Chair of the UW anthropology department
When Doc, June and Carol arrived back in Laramie in 1967, he joined a fledging UW anthropology department with three faculty members. Shortly after his arrival, he was appointed chair and quickly made several key hires or transfers to begin building a small, four-fields department—biological, cultural, archaeology and linguistics. By 1971, the first master’s degrees were awarded. The department continued to grow, based largely on Frison’s international research reputation. He freely shared research and publication opportunities with his students and his research interests served as the springboard for three generations of students, many of whom completed masters and doctoral degrees at institutions around the world and have gone on to successful careers in academia, with state and federal agencies, as historic preservation officers and consultants.
George C. Frison Institute for Archaeology and Anthropology endowment
Even after his formal retirement from teaching in 1996, Doc’s presence was strongly felt in the anthropology department. Except for his birthday, coincident with the Veteran’s Day holiday, he was a daily fixture in either his office or lab and continued researching and publishing until just a few months before his passing on Sept. 7, 2020. He was always available to students, faculty, visiting researchers and other archaeologists seeking his counsel.
His legacy began to be cemented when the endowment for George C. Frison Institute for Archaeology and Anthropology was established in 1996. Today, this fund supports many students and faculty. In retirement, he saw the development of a Ph.D. program. And in 2007, the anthropology department moved into its own dedicated building, with state-of-the-art classrooms, laboratories and curation facilities. On May 6, 2022, this facility was formally renamed the George C. Frison building, an honor rarely bestowed by UW.
In a quiet and unassuming fashion, George Frison spanned many different worlds and communities. His relationships with private property owners opened many gates to excavations on private lands. His ranching experience informed the world of anthropology and archaeology. He successfully bridged the worlds of research, teaching and university academia to build a widely recognized anthropology department. And he always maintained very close ties with the avocational community and the Wyoming Archaeological Society. Frison never forgot his roots, and his remarkable life leaves an indelible mark on the field of archaeology, the university and the state.
- Frison, George C. “A Functional Analysis of Certain Chipped Stone Tools.” American Antiquity 33, no. 2 (1968): 149-155.
- _____________. Prehistoric Hunters of the High Plains. New York: Academic Press, 1978.
- _____________. Prehistoric Hunters of the High Plains, 2d ed. New York: Academic Press, 1991.
- _____________. Rancher Archaeologist: A Career in Two Different Worlds. Salt Lake City: University of Utah Press, 2014.

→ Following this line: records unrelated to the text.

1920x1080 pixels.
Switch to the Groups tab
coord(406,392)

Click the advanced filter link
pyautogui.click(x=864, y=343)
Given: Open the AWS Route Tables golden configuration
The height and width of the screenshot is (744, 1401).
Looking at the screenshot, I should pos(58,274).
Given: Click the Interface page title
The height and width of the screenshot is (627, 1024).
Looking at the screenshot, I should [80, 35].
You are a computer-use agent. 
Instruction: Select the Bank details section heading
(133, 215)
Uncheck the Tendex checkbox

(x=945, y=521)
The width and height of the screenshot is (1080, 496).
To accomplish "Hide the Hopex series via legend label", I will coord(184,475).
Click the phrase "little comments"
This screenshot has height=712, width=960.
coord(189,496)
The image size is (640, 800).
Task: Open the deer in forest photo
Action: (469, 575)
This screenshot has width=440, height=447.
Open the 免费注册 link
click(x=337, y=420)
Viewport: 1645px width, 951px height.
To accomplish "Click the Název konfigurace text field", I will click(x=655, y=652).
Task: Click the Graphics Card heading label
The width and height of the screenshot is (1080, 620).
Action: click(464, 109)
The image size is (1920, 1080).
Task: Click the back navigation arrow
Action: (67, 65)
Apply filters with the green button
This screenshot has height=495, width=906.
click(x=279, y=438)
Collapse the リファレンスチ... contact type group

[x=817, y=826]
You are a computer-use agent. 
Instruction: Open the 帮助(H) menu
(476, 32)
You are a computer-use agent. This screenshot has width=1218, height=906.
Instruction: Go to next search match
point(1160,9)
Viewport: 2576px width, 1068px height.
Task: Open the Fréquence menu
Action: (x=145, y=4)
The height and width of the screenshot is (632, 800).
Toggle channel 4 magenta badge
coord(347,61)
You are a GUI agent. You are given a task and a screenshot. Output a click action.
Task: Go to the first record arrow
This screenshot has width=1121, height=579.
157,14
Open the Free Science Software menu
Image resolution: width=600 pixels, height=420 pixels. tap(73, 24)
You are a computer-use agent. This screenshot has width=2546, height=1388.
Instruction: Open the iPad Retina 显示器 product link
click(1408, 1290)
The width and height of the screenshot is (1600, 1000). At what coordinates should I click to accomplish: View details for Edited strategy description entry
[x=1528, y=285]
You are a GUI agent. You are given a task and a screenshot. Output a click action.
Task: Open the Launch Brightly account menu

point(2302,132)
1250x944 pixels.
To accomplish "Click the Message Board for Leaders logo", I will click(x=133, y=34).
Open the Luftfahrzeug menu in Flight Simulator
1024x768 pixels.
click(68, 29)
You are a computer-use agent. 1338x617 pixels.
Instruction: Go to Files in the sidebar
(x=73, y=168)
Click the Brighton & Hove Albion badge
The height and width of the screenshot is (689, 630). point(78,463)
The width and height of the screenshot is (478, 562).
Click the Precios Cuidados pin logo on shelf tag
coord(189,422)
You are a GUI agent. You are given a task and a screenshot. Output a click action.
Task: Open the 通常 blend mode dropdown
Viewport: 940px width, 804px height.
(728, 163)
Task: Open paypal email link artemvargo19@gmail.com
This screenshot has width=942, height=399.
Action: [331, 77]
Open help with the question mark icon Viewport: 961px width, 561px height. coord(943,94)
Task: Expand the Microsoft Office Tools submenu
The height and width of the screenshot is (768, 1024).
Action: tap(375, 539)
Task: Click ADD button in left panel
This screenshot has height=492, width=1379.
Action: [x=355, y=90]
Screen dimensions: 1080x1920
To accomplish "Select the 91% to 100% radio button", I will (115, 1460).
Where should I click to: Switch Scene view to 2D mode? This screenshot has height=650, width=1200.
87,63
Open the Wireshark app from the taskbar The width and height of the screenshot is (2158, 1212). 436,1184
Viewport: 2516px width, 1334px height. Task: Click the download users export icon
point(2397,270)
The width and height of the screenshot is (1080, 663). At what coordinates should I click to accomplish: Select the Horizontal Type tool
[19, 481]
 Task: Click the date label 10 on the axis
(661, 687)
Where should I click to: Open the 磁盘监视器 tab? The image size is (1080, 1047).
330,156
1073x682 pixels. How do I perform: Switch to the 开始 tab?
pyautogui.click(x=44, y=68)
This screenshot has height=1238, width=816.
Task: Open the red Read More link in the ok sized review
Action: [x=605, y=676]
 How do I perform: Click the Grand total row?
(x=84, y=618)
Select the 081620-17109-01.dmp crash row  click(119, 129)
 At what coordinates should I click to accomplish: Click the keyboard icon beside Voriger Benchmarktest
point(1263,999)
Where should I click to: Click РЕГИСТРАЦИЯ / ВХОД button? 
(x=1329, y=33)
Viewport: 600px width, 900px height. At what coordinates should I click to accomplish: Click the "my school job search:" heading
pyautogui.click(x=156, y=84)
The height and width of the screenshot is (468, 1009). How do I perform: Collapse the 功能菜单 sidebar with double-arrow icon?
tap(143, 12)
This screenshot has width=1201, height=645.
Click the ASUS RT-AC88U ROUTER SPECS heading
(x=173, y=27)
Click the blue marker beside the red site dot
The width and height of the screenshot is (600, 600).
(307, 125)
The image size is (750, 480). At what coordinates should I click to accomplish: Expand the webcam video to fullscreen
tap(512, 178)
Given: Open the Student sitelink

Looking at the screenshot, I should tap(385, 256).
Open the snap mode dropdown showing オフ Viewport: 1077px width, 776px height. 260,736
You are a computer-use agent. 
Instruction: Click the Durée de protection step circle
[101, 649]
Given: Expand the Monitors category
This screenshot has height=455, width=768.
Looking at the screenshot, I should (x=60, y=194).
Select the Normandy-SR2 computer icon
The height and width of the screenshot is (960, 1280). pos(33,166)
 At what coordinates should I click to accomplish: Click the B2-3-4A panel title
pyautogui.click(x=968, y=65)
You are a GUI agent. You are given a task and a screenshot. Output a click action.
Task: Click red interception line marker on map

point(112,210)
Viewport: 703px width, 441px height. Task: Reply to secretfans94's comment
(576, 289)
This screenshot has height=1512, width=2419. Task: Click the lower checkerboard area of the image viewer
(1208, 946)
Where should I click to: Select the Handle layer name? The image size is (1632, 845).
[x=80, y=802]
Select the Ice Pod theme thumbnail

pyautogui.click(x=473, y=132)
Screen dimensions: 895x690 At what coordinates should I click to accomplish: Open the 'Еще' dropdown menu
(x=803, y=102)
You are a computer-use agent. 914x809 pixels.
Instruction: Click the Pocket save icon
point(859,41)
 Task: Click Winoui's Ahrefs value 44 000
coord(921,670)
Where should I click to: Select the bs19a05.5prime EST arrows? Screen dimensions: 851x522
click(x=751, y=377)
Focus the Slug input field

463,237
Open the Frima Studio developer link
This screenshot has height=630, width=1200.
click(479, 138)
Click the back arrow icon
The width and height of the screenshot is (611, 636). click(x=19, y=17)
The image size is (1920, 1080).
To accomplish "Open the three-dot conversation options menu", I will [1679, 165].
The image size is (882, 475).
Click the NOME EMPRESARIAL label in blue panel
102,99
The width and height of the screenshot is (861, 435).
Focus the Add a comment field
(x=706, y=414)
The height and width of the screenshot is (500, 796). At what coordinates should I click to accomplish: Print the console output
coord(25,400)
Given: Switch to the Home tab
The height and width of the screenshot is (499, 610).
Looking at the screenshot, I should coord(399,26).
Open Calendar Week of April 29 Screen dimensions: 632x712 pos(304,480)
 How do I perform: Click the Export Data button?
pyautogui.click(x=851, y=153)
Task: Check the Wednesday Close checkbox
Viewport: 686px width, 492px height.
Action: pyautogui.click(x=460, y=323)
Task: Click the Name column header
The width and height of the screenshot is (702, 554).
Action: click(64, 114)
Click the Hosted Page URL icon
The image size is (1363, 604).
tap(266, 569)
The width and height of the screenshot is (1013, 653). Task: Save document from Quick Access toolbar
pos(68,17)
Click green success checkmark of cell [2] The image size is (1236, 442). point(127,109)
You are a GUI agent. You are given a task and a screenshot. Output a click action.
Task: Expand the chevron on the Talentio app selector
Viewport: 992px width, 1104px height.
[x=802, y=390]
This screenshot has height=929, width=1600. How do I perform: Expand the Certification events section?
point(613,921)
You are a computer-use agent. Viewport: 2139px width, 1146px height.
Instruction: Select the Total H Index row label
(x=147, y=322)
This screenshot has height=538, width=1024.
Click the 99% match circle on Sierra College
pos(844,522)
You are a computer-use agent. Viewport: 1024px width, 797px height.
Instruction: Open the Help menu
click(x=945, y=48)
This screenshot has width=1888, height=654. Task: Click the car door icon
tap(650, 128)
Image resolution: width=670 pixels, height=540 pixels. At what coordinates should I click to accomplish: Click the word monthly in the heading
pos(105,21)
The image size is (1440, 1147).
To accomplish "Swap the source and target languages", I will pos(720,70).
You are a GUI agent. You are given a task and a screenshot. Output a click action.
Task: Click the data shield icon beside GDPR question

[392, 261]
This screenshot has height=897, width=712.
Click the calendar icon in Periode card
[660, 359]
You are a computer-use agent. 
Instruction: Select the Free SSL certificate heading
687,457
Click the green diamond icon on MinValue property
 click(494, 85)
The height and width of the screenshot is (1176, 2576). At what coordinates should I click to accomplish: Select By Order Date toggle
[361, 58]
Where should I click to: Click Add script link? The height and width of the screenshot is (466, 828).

- _____________. Survival by Hunting: Prehistoric Human Predators and Animals Prey. Berkeley: University of California Press, 2004.
- _____________. “Wedding of the Waters Cave: A Stratified Site in the Bighorn Basin of Northern Wyoming.” Plains Anthropologist 7, no. 18 (1962): 246-265.
- Kornfeld, Marcel, George C. Frison, and Mary Lou Larson. Prehistoric Hunter-Gatherers of the High Plains and Rockies, 3d ed. Walnut Creek, California: Left Coast Press, 2010.
- Anonymous. “George Frison Finalist in the Wyoming Citizen of the Century Competition.” The Wyoming Archaeologist 42, no. 2 (1998): xxiii-xxv.
- Francis, Julie. “Obituary, George Carr Frison, (1924-2020).” Plains Anthropologist 67, no. 261 (2022): 93-98.
- Kornfeld, Marcel. “George C. Frison, 1924-2020.” The SAA Archaeological Record 21, no. 5 (2021): 66-67.